§ **Work to complete**:
1) Answer these questions from the post on anonymous email, one line per answer, marked like the questions:
(a) Who sent the message dated Sat Sep 14 12:23:40 EDT 2013?
(b) In the quoted message, who should the anonymous email-like system *not* include?
(c) Against what things should there be multiple defenses?
2) Carry on with the post on anonymous email from the point where it stops.

[Cryptography] prism proof email, namespaces, and anonymity
Max Kington
mkington at webhanger.com
Sat Sep 14 12:23:40 EDT 2013
On Fri, Sep 13, 2013 at 10:12 PM, Perry E. Metzger <perry at piermont.com>wrote:
> On Fri, 13 Sep 2013 16:55:05 -0400 John Kelsey <crypto.jmk at gmail.com>
> wrote:
> > Everyone,
> >
> > The more I think about it, the more important it seems that any
> > anonymous email like communications system *not* include people who
> > don't want to be part of it, and have lots of defenses to prevent
> > its anonymous communications from becoming a nightmare for its
> > participants. If the goal is to make PRISM stop working and make
> > the email part of the internet go dark for spies (which definitely
> > includes a lot more than just US spies!), then this system has to
> > be something that lots of people will want to use.
> >
> > There should be multiple defenses against spam and phishing and
> > other nasty things being sent in this system, with enough
> > designed-in flexibility to deal with changes in attacker behavior
> > over tome.

[Records for locating described items]
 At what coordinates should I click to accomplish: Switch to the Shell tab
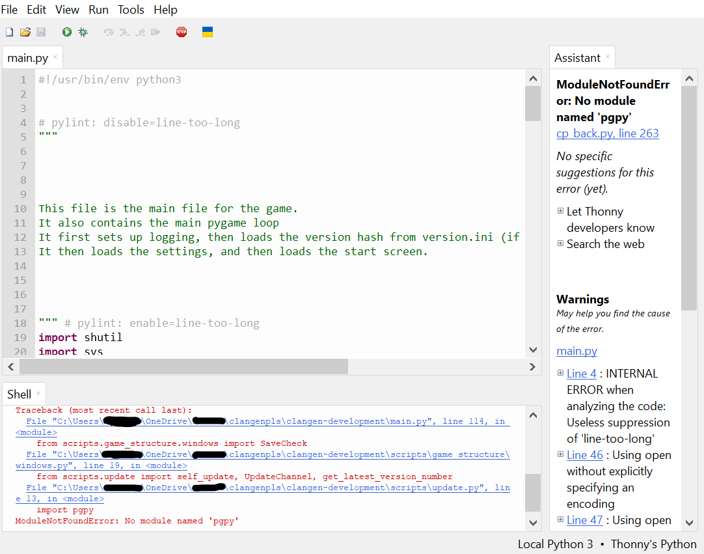19,394
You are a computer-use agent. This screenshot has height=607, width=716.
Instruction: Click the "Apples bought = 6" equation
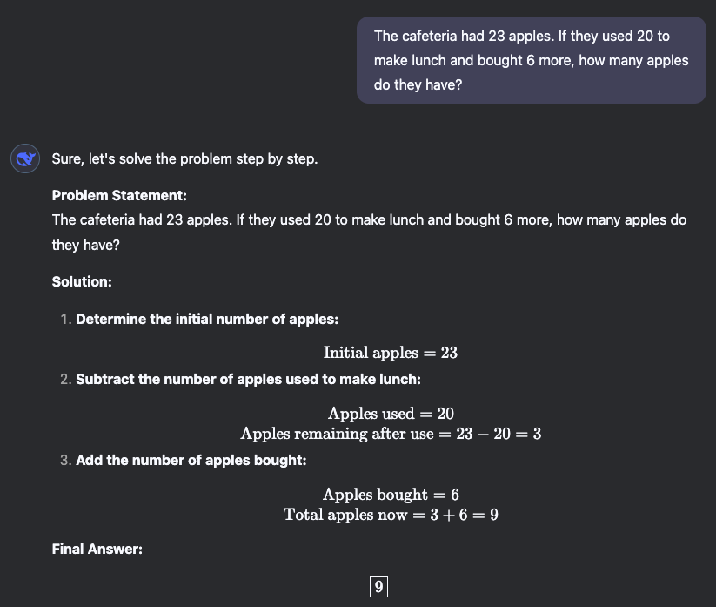click(x=391, y=494)
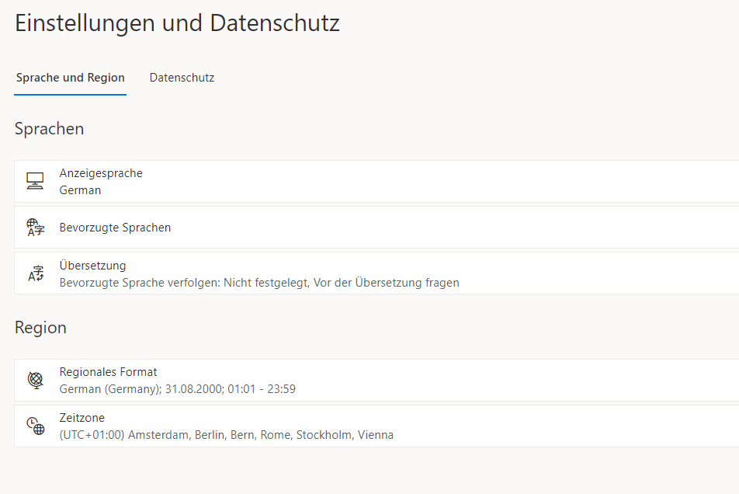
Task: Click the Einstellungen und Datenschutz page title
Action: click(x=177, y=23)
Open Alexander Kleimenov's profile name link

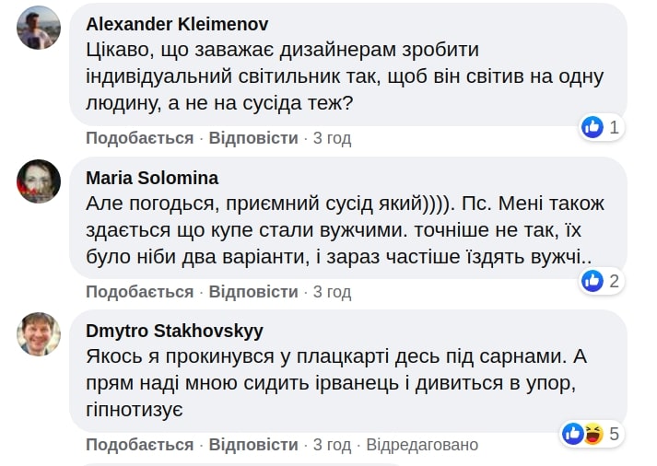point(177,24)
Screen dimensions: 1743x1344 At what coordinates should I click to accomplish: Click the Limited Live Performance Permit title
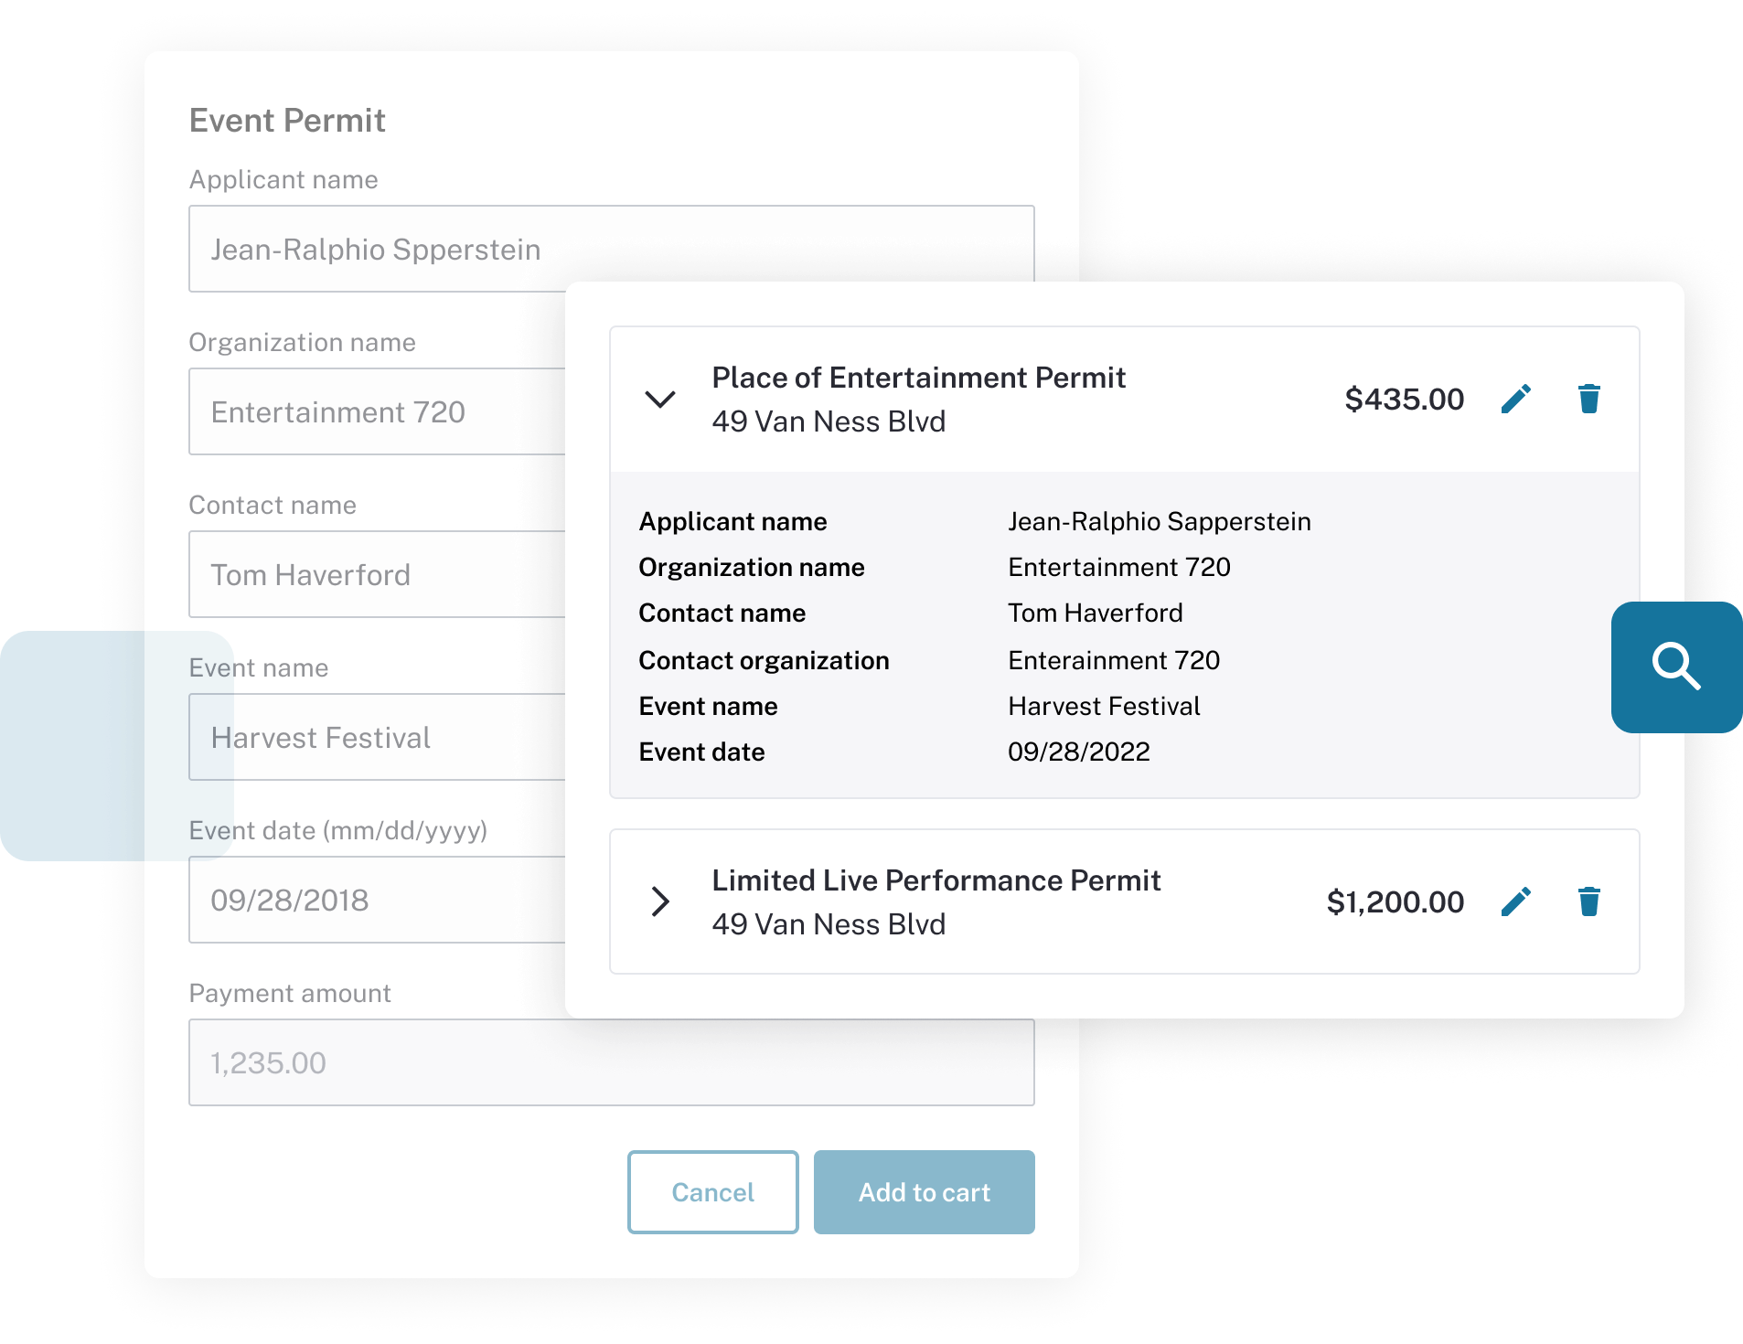[936, 880]
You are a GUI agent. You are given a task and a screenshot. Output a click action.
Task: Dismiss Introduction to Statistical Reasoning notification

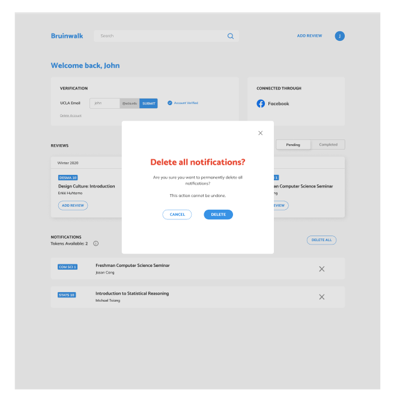point(321,297)
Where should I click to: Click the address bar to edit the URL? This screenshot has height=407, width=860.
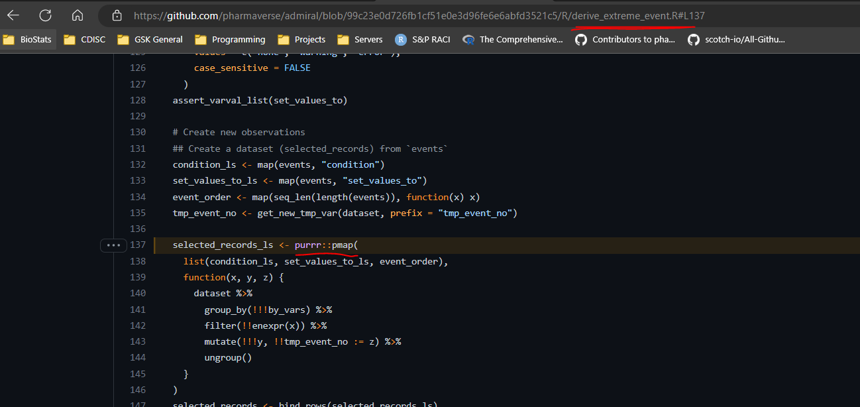click(398, 15)
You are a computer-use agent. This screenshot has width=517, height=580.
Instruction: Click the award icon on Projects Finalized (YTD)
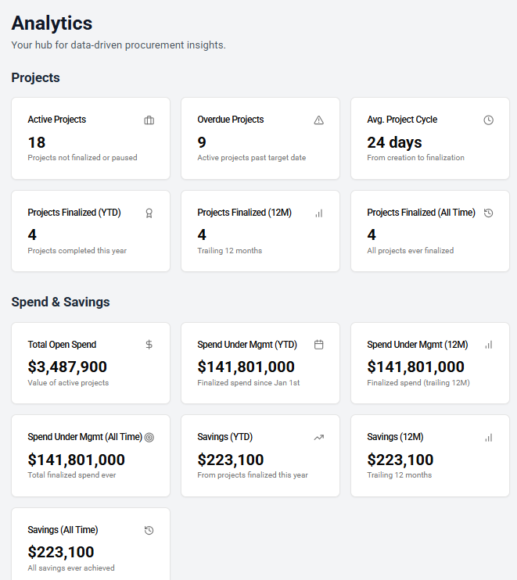149,213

§ **Answers per task**:
1)
(a) Max Kington
(b) People who don't want to be part of it
(c) Spam, phishing, and other nasty things being sent in the system

2)
>
> Indeed. As I said in the message I just pointed Nico at:
> http://www.metzdowd.com/pipermail/cryptography/2013-August/016874.html
>
> Quoting myself:
>
> Spam might be a terrible, terrible problem in such a network since
> it could not easily be traced to a sender and thus not easily
> blocked, but there's an obvious solution to that. I've been using
> Jabber, Facebook and other services where all or essentially all
> communications require a bi-directional decision to enable messages
> for years now, and there is virtually no spam in such systems
> because of it. So, require such bi-directional "friending" within
> our postulated new messaging network -- authentication is handled
> by the public keys of course.
>
The keys. This to me is the critical point for widespread adoption, key
management. How do you do this in a way that doesn't put people off
immediately.
There are two new efforts I'm aware if trying to solve this in a user
friendly way are https://parley.co/#how-it-works and http://mailpile.is.
Parley's approach does at least deal with the longevity of the private key
although it does boil security down to a password, if I can obtain their
packet and the salt I can probably brute force the password.
I've exchanged mails with the mailpile.is guys and I think they're still
looking at the options.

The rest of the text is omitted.